According to debate rules, each candidate will have 60 seconds to answer questions and 30 seconds for rebuttals. There are no opening statements, but each candidate will have one minute for a closing statement.

By :  migrator
Update: 2019-06-28 04:21 GMT

The second night of the first Democratic primary debate here featured more early front-runners for the party's presidential nomination to challenge President Donald Trump in 2020.

Thursday night's 10-Democrat match-up included four of the five front-running candidates in early polls: former Vice President Joe Biden, Senator Bernie Sanders of Vermont, Senator Kamala Harris of California, and South Bend Mayor Pete Buttigieg of Indiana, reports Xinhua news agency.

They shared the stage with Senator Michael Bennet of Colorado, Senator Kirsten Gillibrand of New York, former Colorado Governor John Hickenlooper, Congressman Eric Swalwell of California, author and activist Marianne Williamson, and entrepreneur Andrew Yang.

Debate moderators are expected to raise such topics as economy, healthcare, education, immigration, climate change, and foreign policy, similar to those for the first group of participants on Wednesday night.

According to debate rules, each candidate will have 60 seconds to answer questions and 30 seconds for rebuttals.

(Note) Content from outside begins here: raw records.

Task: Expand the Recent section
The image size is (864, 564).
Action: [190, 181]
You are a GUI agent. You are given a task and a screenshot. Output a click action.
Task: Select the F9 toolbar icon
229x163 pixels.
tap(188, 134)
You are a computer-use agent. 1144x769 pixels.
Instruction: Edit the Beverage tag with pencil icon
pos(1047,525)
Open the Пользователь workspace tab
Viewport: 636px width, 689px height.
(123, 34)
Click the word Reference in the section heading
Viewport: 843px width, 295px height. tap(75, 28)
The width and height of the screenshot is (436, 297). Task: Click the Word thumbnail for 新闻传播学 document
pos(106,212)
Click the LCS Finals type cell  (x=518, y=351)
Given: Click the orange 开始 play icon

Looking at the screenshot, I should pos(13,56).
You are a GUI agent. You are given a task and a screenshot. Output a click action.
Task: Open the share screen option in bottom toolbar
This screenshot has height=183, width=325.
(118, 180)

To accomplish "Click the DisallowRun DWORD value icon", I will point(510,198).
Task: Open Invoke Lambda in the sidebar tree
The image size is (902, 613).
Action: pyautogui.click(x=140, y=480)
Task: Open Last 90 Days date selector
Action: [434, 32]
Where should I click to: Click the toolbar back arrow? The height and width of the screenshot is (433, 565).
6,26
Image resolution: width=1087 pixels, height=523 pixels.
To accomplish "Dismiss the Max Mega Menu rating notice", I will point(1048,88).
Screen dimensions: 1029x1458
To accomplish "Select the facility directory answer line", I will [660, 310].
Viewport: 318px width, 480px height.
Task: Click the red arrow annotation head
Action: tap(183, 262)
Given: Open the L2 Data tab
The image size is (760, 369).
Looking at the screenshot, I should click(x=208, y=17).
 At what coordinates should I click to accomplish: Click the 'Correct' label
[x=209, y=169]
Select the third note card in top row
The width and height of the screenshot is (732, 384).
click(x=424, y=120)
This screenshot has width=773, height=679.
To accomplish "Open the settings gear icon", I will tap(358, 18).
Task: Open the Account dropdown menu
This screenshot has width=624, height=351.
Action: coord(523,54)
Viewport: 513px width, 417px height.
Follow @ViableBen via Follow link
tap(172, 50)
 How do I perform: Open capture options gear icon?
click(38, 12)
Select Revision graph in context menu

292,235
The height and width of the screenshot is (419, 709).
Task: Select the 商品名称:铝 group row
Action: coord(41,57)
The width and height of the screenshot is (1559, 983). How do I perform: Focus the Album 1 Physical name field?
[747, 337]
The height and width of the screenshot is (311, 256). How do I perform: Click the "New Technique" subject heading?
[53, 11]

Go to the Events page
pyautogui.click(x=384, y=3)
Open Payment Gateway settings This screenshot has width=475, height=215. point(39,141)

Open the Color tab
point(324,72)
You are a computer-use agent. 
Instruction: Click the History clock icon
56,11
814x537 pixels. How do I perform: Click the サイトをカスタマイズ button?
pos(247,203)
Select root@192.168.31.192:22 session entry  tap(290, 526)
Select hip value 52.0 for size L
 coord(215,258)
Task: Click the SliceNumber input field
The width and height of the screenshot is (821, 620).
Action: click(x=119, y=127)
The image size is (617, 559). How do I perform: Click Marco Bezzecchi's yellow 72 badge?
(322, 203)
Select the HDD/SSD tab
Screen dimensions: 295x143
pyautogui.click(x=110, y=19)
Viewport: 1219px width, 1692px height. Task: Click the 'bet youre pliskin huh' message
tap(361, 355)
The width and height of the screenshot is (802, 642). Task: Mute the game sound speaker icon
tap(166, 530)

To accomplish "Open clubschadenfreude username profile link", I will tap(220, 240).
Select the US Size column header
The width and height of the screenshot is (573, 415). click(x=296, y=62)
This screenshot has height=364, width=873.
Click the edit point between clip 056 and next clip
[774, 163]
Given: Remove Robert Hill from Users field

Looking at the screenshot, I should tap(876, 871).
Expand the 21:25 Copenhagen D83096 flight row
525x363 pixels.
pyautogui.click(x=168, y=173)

There are no opening statements, but each candidate will have one minute for a closing statement.

The Wednesday night debate featured Massachusetts Senator Elizabeth Warren, former Texas congressman Beto O'Rourke, New Jersey Senator Cory Booker, Minnesota Senator Amy Klobuchar, New York Mayor Bill de Blasio, former San Antonio Mayor Julian Castro, former Maryland Congressman John Delaney, Washington Governor Jay Inslee, Hawaii congresswoman Tulsi Gabbard and Ohio Congressman Tim Ryan.

Together, 20 candidates qualified for the first primary debate for either scoring at least 1 per cent support in three qualifying polls or receiving donations from at least 65,000 unique donors.

The two-night debate, hosted by NBC News, MSNBC and Telemundo at Miami's Adrienne Arsht Center for the Performing Arts, was the first of a dozen that the Democratic National Committee had planned for the party's primary.

The second debate is scheduled for July 30-31 in Detroit, Michigan.